(Word and element location entries)
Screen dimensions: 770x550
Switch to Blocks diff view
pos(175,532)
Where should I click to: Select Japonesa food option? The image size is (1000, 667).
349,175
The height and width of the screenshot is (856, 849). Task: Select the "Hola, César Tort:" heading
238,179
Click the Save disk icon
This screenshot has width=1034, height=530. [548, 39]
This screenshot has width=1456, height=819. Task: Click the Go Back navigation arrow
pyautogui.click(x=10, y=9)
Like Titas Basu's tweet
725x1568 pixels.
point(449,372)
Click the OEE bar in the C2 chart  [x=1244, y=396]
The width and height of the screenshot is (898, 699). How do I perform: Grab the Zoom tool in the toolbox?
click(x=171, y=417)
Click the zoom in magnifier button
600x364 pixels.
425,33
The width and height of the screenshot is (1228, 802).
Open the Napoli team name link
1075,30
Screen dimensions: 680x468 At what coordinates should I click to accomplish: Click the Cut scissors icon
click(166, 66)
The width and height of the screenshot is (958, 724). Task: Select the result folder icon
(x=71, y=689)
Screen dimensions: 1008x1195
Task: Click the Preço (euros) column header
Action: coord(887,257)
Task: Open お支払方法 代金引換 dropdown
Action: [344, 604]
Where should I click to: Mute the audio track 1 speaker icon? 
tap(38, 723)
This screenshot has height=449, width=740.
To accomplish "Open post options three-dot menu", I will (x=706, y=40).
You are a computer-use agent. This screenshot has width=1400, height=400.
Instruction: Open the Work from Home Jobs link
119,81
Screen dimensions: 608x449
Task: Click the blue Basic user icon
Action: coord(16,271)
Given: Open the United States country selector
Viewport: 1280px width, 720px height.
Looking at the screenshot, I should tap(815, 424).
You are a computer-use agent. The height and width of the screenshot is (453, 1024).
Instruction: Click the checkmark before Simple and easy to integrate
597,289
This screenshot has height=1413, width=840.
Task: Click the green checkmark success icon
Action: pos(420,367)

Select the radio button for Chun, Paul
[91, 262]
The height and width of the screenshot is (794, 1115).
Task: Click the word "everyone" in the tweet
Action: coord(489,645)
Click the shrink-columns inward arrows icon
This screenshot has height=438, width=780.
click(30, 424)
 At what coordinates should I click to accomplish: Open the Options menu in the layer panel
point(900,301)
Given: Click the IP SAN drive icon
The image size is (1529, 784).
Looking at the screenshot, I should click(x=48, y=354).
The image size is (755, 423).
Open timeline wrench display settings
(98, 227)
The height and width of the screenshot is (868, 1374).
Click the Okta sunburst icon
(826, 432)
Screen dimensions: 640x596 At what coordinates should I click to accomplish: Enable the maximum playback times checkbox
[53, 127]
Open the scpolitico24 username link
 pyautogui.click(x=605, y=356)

(TASK OBJECTIVE) Rewrite every line of the entries above as a numbered list, leaving out the blank lines.

(SOLUTION)
1. Screen dimensions: 770x550
2. Switch to Blocks diff view
3. pos(175,532)
4. Where should I click to: Select Japonesa food option? The image size is (1000, 667).
5. 349,175
6. The height and width of the screenshot is (856, 849). Task: Select the "Hola, César Tort:" heading
7. 238,179
8. Click the Save disk icon
9. This screenshot has width=1034, height=530. [548, 39]
10. This screenshot has width=1456, height=819. Task: Click the Go Back navigation arrow
11. pyautogui.click(x=10, y=9)
12. Like Titas Basu's tweet
13. 725x1568 pixels.
14. point(449,372)
15. Click the OEE bar in the C2 chart  [x=1244, y=396]
16. The width and height of the screenshot is (898, 699). How do I perform: Grab the Zoom tool in the toolbox?
17. click(x=171, y=417)
18. Click the zoom in magnifier button
19. 600x364 pixels.
20. 425,33
21. The width and height of the screenshot is (1228, 802).
22. Open the Napoli team name link
23. 1075,30
24. Screen dimensions: 680x468 At what coordinates should I click to accomplish: Click the Cut scissors icon
25. click(166, 66)
26. The width and height of the screenshot is (958, 724). Task: Select the result folder icon
27. (x=71, y=689)
28. Screen dimensions: 1008x1195
29. Task: Click the Preço (euros) column header
30. Action: coord(887,257)
31. Task: Open お支払方法 代金引換 dropdown
32. Action: [344, 604]
33. Where should I click to: Mute the audio track 1 speaker icon? 
34. tap(38, 723)
35. This screenshot has height=449, width=740.
36. To accomplish "Open post options three-dot menu", I will (x=706, y=40).
37. You are a computer-use agent. This screenshot has width=1400, height=400.
38. Instruction: Open the Work from Home Jobs link
39. 119,81
40. Screen dimensions: 608x449
41. Task: Click the blue Basic user icon
42. Action: coord(16,271)
43. Given: Open the United States country selector
44. Viewport: 1280px width, 720px height.
45. Looking at the screenshot, I should tap(815, 424).
46. You are a computer-use agent. The height and width of the screenshot is (453, 1024).
47. Instruction: Click the checkmark before Simple and easy to integrate
48. 597,289
49. This screenshot has height=1413, width=840.
50. Task: Click the green checkmark success icon
51. Action: pos(420,367)
52. Select the radio button for Chun, Paul
53. [91, 262]
54. The height and width of the screenshot is (794, 1115).
55. Task: Click the word "everyone" in the tweet
56. Action: coord(489,645)
57. Click the shrink-columns inward arrows icon
58. This screenshot has height=438, width=780.
59. click(30, 424)
60.  At what coordinates should I click to accomplish: Open the Options menu in the layer panel
61. point(900,301)
62. Given: Click the IP SAN drive icon
63. The image size is (1529, 784).
64. Looking at the screenshot, I should click(x=48, y=354).
65. The image size is (755, 423).
66. Open timeline wrench display settings
67. (98, 227)
68. The height and width of the screenshot is (868, 1374).
69. Click the Okta sunburst icon
70. (826, 432)
71. Screen dimensions: 640x596 At what coordinates should I click to accomplish: Enable the maximum playback times checkbox
72. [53, 127]
73. Open the scpolitico24 username link
74.  pyautogui.click(x=605, y=356)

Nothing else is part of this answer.